[Collected data]
####################
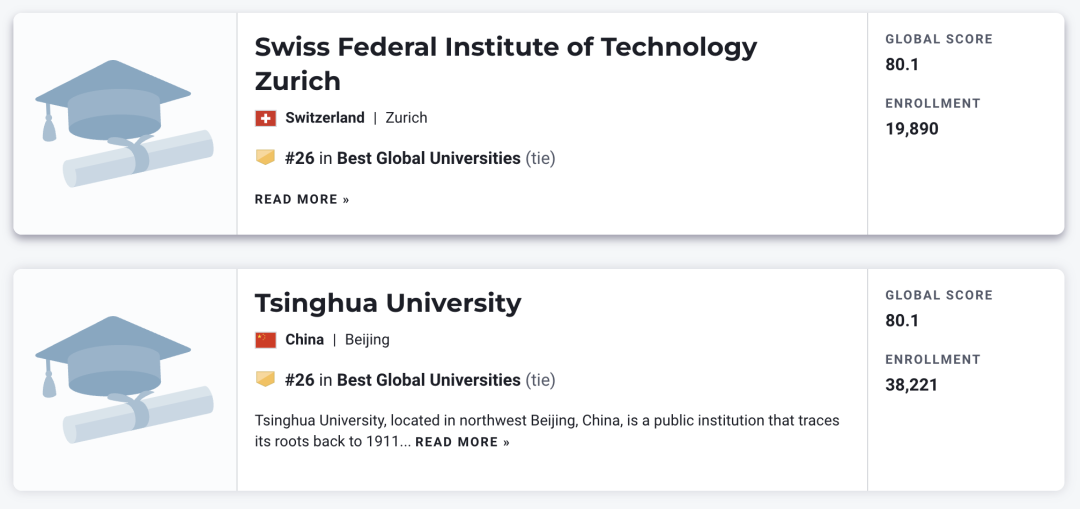
Task: Click the ranking badge icon for ETH Zurich
Action: pyautogui.click(x=265, y=158)
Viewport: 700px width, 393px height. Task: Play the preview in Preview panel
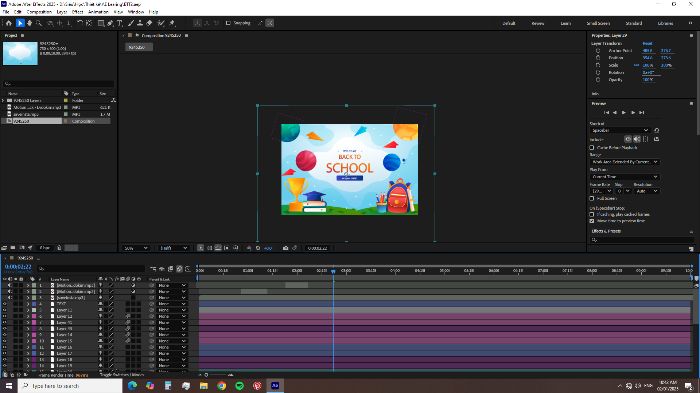coord(624,113)
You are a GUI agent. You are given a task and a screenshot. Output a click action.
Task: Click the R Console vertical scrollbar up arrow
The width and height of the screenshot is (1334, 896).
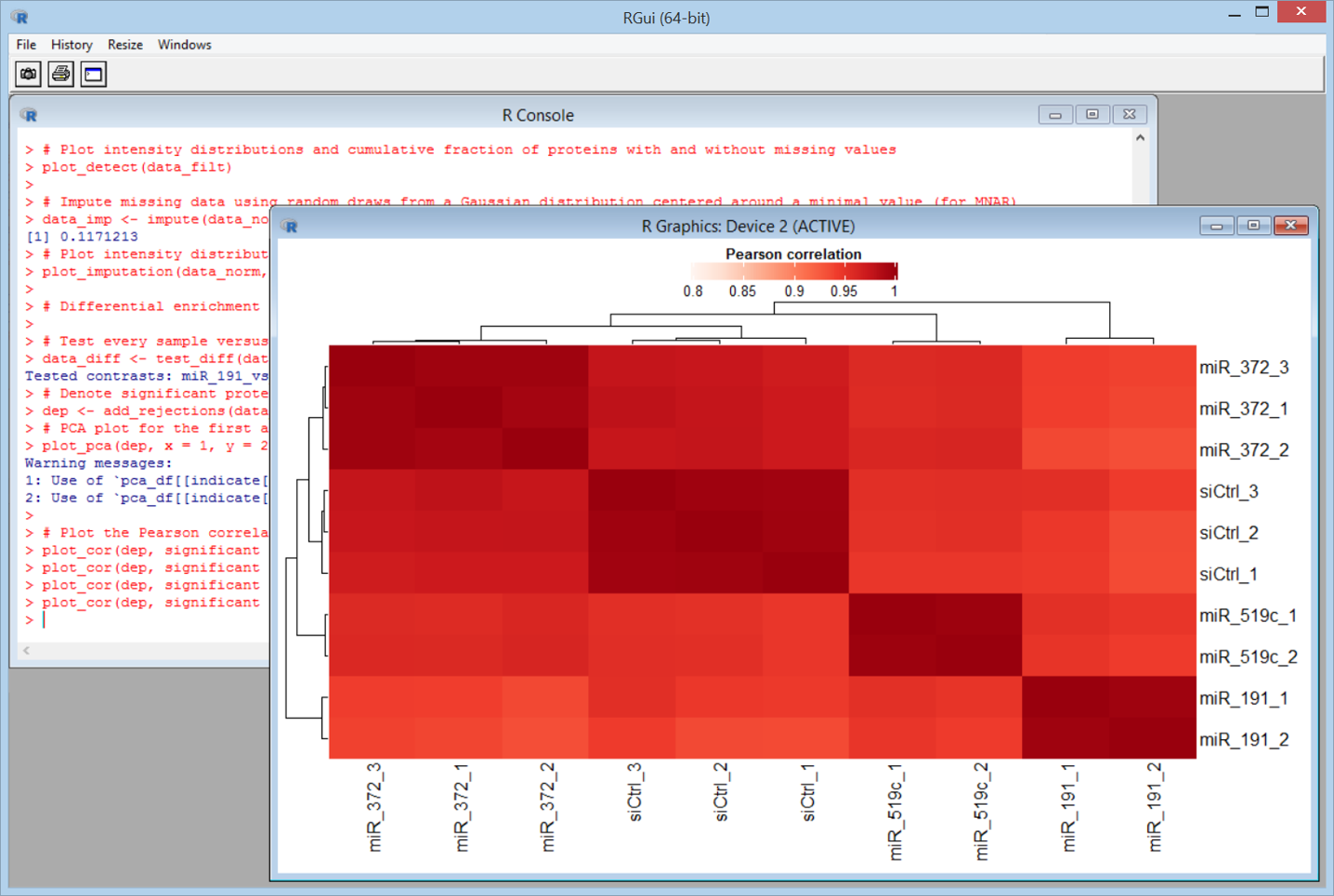1140,138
####################
Problem:
Transcribe, word for word, the line holding "Viewport: 700px width, 393px" and all lines after it in the entries above, ending with the last. Only those lines; no pictures.

Output of the task:
Viewport: 700px width, 393px height. Task: Play the preview in Preview panel
coord(624,113)
You are a GUI agent. You are given a task and a screenshot. Output a click action.
Task: Click the R Console vertical scrollbar up arrow
The width and height of the screenshot is (1334, 896).
1140,138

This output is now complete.